Quem matou Libero Badaró

Todo mundo que mora em São Paulo conhece a rua Libero Badaró, no centro da cidade. Pois foi nela, quando ainda se chamava rua São José, que o jornalista, político e médico italiano que hoje a batiza foi morto covardemente com um tiro de bacamarte porque se opunha ao absolutismo de Dom Pedro 1º. Seu assassinato foi um atentado à liberdade de imprensa.

O crime aconteceu na noite de 20 de novembro de 1830 e abalou o império. Giovanni Battista Libero Badaró, formado em medicina na Universidade de Turim e professor de matemática e geometria, havia aderido às ideias liberais no Brasil e fundou um ano antes de morrer o jornal O Observador Constitucional, que criticava com contundência o regime vigente.

O Observador Constitucional foi o segundo jornal a circular na cidade. O primeiro se chamava O Farol Paulistano, editado pelo político José da Costa Carvalho, conhecido como Marquês de Monte Alegre, que emprestava sua gráfica para Badaró.

Entusiasmados com as ideias liberais propagadas pelo periódico de Badaró, que incentivava os brasileiros a seguir o exemplo dos franceses na Revolução dos Três Dias, que destronou Carlos 10º, um grupo de estudantes do Curso Jurídico, origem da faculdade de Direito do Largo São Francisco, começou a fazer campanha contra o regime.

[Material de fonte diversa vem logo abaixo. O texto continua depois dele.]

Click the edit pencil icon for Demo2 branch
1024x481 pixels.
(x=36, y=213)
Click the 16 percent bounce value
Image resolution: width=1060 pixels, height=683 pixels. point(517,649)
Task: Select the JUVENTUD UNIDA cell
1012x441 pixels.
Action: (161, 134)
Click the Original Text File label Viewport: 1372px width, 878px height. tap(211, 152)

As manifestações foram criminalizadas pelo ouvidor Cândido Ladislau Japiassú, que havia aberto uma ação contra O Farol Paulistano por abuso da liberdade de imprensa, e dessa vez decidiu processar os estudantes. Badaró, diante do que considerava uma grande injustiça, passou a atacar Japiassú, a quem chamou de "Caligulazinho".

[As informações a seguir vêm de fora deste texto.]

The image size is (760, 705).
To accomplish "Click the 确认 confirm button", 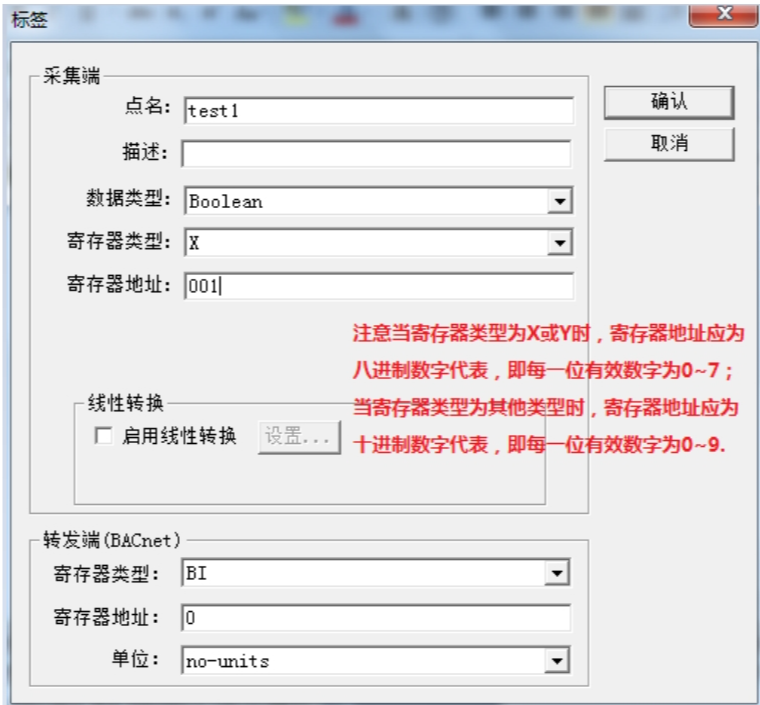I will pos(669,102).
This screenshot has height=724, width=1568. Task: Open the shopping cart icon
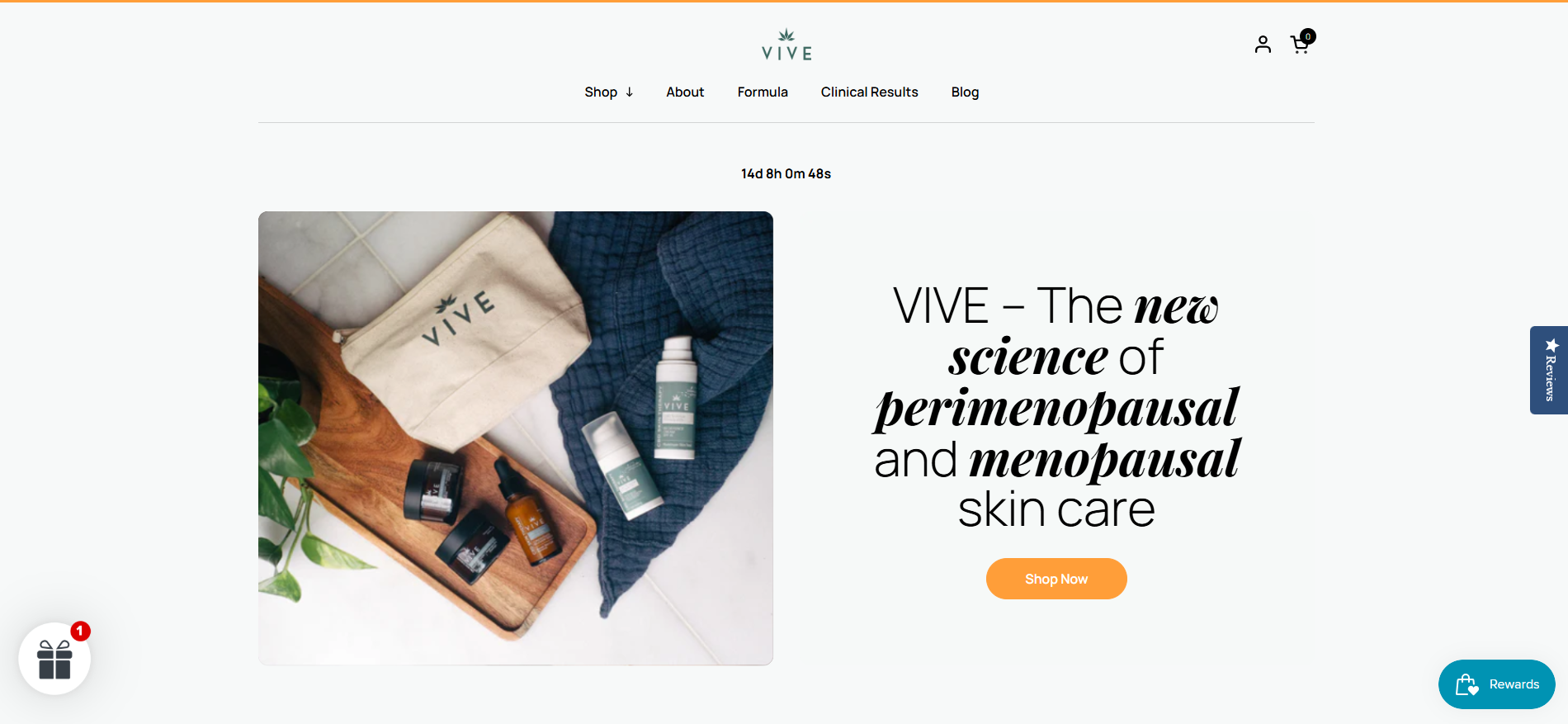[x=1300, y=45]
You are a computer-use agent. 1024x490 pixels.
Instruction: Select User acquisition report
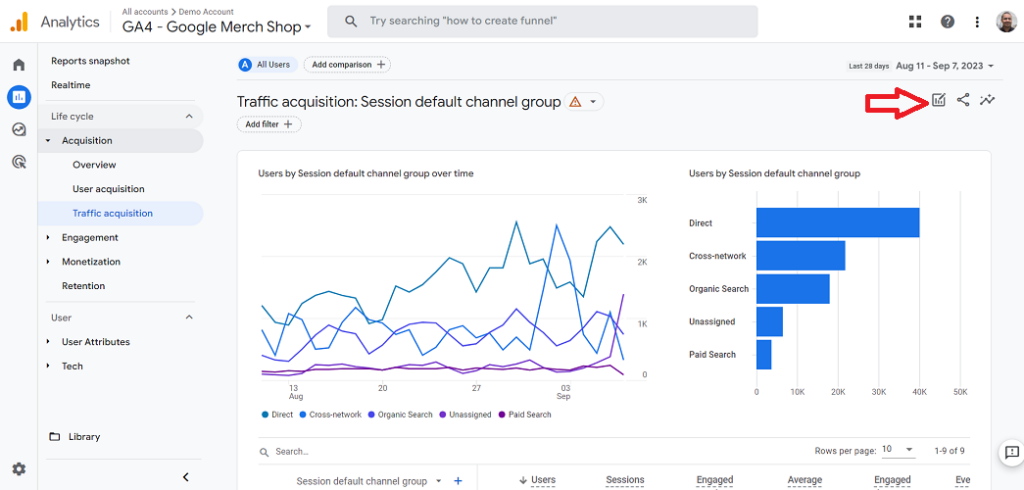click(108, 189)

A vingança não tardou. Quando chegava na sua casa na mesma rua São José, às 10 horas da noite do dia 20, Badaró foi vítima de uma emboscada. Foi cercado por quatro alemães que diziam querer lhe entregar uma carta contra o ouvidor e acabou fuzilado de forma traiçoeira, vindo a morrer na manhã do dia 21. Suas últimas palavras antes de sucumbir teriam sido: "Morre um liberal, mas não morre a liberdade"

Quem atirou foi um dos alemães chamado Stock, que fugiu da cena do crime e buscou refúgio na residência do ouvidor. A notícia do assassinato de Badaró causou comoção pública e estava claro que Japiassú havia sido o mandante. Exigia-se a prisão de ambos, mas só Stock acabou indo para a cadeia e depois condenado por assassinato.

Japiassú usou sua influência política para escapar da prisão. Primeiro pediu asilo para um coronel e depois conseguiu refúgio no Rio de Janeiro, enviado sob escolta pelo Conselho de Governo da Província. Com a tutela do padre Diogo Feijó, membro do Conselho, e a suposta proteção de Dom Pedro 1º, acabou inocentado, embora tenha sido sempre considerado o principal interessado no crime.

Seja como for, a morte de Badaró reforçou os ânimos dos liberais contra o imperador, dificultando ainda mais sua permanência no poder. O jornalista virou um símbolo da liberdade de imprensa e seu enterro teria reunido milhares de pessoas com centenas de tochas acesas em sinal de protesto.

O crime serviu também para aumentar a revolta contra o imperador e o sentimento antilusitano. Não por acaso, alguns meses depois do assassinato, no dia 13 de março de 1831, uma multidão ocupou as ruas do Rio de Janeiro para exigir o fim do reinado de Dom Pedro 1º, no episódio que ficou conhecido como A Noite das Garrafadas. Em 7 de abril de 1831, o imperador abdicou do trono e voltou para Portugal.

Embora se tenha notabilizado pelo ideário político e pelo combate ao absolutismo, Badaró era também um médico higienista. Uma de suas bandeiras foi a criação de cemitérios públicos, que ainda não existiam na cidade quando ele morreu.

O primeiro deles foi o Cemitério da Consolação, instalado em 1858. Foi para lá, justamente, que os restos mortais de Badaró foram levados assim que a nova necrópole começou a funcionar. Na sua lápide resiste a seguinte frase em italiano: "Alla mano del sicario all'ingiuria del tempo", algo como "Na mão do assassino para o insulto do tempo", numa tradução livre.